Many of Sendak’s family members were killed in the Holocaust while he was a young child. Tragedy was just as much a facet of life for young Sendak as any adult.

Cech says that children see tragedy every day.

“Kids know that their classmates are abused; they see the bruises. They know who is on food stamps. Kids know what happens to other kids. Kids see those things, they endure those things, but they don’t talk about them because they are simply a part of life.”

Books such as “We Are All in the Dumps” give children the space and permission to talk about such issues.

“[We Are All in the Dumps] is a call to look around, to care, and to see,” says Daryl Mark, coordinator of children’s services at the Cambridge Public Library.

Despite the disturbing imagery depicting hunger, poverty, and homelessness throughout the book, Mark sees hope and kindness in the story.

In the end of the tale, Jack and Guy take in the little kid and care for him.
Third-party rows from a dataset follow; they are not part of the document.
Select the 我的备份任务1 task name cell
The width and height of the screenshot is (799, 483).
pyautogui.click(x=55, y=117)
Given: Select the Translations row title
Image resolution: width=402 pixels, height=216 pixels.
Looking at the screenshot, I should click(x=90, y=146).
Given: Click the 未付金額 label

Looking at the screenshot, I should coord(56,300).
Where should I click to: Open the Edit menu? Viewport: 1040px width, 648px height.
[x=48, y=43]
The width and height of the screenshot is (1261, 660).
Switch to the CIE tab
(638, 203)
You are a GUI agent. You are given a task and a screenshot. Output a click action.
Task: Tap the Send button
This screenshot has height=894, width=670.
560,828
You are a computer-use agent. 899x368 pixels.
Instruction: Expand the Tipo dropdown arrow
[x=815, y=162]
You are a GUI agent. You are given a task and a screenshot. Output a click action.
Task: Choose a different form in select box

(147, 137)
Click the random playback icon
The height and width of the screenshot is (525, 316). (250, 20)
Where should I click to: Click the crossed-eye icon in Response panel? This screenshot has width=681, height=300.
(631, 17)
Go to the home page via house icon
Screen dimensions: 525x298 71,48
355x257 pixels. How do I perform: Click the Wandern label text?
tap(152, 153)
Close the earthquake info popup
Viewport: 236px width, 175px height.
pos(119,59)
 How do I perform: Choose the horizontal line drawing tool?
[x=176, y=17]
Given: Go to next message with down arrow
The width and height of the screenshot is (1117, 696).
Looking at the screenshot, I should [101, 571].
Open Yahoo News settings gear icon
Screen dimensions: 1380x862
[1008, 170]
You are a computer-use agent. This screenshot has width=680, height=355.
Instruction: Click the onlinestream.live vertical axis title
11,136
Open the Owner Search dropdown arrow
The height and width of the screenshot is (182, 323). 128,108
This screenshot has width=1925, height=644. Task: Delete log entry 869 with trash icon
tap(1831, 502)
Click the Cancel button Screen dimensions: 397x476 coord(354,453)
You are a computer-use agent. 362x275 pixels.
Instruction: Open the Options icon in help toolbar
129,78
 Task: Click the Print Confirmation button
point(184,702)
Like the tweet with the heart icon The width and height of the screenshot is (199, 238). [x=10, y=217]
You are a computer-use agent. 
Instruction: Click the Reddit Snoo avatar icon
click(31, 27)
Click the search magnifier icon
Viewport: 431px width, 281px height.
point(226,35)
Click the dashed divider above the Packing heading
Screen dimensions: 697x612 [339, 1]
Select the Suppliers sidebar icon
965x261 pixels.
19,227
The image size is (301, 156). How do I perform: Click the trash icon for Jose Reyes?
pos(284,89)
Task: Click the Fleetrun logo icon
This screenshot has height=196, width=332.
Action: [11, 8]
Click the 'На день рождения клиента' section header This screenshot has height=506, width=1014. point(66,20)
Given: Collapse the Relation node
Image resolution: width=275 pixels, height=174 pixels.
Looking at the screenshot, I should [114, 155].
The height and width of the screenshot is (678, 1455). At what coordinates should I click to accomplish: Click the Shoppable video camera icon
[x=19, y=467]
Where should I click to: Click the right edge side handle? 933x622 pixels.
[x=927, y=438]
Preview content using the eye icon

The final image of the three children sleeping on the street, the little kid curled up in Jack’s arms, is at once heartwarming and heartbreaking.

“To me, what’s hopeful is the sense of kindness even though there’s not a resolution to the poverty, the hunger, the homelessness, or the vulnerability,” Mark says.

While “We Are All in the Dumps” is nearly twenty years old, the issues raised in the book persist today.

In Massachusetts, 20,000 children live in homeless shelters or state-subsidized motel rooms, a number that fails to include families living in cars or teens living on the street.

Perhaps we are all in the dumps with Jack and Guy, after all.

NOELLE SWAN is a freelance reporter.

“All in the Dumps”
“We Are All in the Dumps with Jack and Guy” is Maurice Sendak’s interpretation of two Mother Goose nursery rhymes. He first came across the verses while helping folklorist Iona Opie select verses to convert into children’s books. These two rhymes lingered in his mind for years before he decided to put them together into a picture book.

We Are All in the Dumps

We are all in the dumps, for diamonds are trumps,
And the kittens are gone to St. Paul’s!
The baby is bit, the moon’s in a fit,
And the houses are built without walls.

Jack and Guy

Jack and Guy went out in the rye,
And they found a little boy with one black eye.
Come, says Jack, let’s knock him on the head,
No, says Guy, let’s buy him some bread.
You buy one loaf and I’ll buy two,
And we’ll bring him up as other folk do.